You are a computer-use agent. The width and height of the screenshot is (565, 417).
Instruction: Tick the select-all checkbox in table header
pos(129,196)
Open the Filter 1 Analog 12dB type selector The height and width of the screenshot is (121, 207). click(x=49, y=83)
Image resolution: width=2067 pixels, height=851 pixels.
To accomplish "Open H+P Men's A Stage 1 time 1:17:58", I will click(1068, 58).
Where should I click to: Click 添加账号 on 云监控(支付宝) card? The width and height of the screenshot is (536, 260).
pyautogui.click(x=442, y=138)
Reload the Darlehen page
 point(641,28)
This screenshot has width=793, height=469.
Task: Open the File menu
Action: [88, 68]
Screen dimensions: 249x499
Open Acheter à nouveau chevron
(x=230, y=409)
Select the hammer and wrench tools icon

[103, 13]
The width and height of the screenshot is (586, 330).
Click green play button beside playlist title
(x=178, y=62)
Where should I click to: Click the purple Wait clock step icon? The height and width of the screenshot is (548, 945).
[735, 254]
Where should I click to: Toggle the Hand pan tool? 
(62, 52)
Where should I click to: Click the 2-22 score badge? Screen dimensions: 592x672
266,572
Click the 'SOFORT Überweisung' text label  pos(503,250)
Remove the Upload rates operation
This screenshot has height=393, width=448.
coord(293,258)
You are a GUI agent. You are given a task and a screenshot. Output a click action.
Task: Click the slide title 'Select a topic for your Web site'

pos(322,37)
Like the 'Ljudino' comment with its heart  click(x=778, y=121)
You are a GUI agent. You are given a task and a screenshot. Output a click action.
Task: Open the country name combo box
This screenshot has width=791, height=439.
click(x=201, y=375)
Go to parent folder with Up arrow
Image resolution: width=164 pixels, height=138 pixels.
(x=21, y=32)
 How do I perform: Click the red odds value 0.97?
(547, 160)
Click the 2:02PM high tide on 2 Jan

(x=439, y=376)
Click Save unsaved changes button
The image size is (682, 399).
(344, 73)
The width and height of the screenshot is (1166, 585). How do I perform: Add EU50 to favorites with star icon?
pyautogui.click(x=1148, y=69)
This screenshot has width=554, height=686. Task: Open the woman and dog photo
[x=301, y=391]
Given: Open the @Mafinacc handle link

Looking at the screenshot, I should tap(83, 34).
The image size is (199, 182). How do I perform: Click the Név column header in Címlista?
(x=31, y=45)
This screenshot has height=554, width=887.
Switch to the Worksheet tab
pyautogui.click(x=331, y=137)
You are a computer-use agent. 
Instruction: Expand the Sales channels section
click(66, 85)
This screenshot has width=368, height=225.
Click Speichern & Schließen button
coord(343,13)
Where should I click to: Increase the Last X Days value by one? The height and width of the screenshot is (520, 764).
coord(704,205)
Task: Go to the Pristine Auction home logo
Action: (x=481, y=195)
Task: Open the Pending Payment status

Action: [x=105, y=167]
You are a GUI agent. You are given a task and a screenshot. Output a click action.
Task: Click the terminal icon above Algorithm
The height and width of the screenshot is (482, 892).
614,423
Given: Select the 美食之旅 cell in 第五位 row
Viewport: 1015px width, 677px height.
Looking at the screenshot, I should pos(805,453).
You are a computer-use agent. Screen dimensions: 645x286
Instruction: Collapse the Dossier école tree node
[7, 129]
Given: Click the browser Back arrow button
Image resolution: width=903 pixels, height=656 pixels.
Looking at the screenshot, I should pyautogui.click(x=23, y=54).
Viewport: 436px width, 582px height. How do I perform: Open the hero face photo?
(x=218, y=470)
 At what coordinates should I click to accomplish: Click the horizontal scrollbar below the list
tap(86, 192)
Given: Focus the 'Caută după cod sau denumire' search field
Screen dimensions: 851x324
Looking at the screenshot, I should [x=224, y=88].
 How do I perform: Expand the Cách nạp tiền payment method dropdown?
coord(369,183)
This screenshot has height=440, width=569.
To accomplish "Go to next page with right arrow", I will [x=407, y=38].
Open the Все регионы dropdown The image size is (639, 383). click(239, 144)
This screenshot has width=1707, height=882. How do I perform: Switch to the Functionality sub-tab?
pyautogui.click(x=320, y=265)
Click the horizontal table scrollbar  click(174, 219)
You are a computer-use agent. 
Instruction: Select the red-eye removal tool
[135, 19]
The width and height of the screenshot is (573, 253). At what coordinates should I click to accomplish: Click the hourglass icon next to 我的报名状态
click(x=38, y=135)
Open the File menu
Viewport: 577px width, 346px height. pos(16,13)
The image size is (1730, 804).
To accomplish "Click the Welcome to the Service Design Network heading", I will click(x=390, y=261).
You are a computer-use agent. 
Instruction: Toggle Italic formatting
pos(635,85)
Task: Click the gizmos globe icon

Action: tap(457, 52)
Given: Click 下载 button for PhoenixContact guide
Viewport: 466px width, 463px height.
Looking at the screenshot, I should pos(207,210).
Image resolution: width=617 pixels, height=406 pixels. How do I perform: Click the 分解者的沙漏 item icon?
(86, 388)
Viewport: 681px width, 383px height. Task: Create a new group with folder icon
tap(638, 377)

---

Copy exactly. The range runs from the line containing "Instruction: Select the red-eye removal tool" through the last line of the data.

Instruction: Select the red-eye removal tool
[135, 19]
The width and height of the screenshot is (573, 253). At what coordinates should I click to accomplish: Click the hourglass icon next to 我的报名状态
click(x=38, y=135)
Open the File menu
Viewport: 577px width, 346px height. pos(16,13)
The image size is (1730, 804).
To accomplish "Click the Welcome to the Service Design Network heading", I will click(x=390, y=261).
You are a computer-use agent. 
Instruction: Toggle Italic formatting
pos(635,85)
Task: Click the gizmos globe icon

Action: tap(457, 52)
Given: Click 下载 button for PhoenixContact guide
Viewport: 466px width, 463px height.
Looking at the screenshot, I should pos(207,210).
Image resolution: width=617 pixels, height=406 pixels. How do I perform: Click the 分解者的沙漏 item icon?
(86, 388)
Viewport: 681px width, 383px height. Task: Create a new group with folder icon
tap(638, 377)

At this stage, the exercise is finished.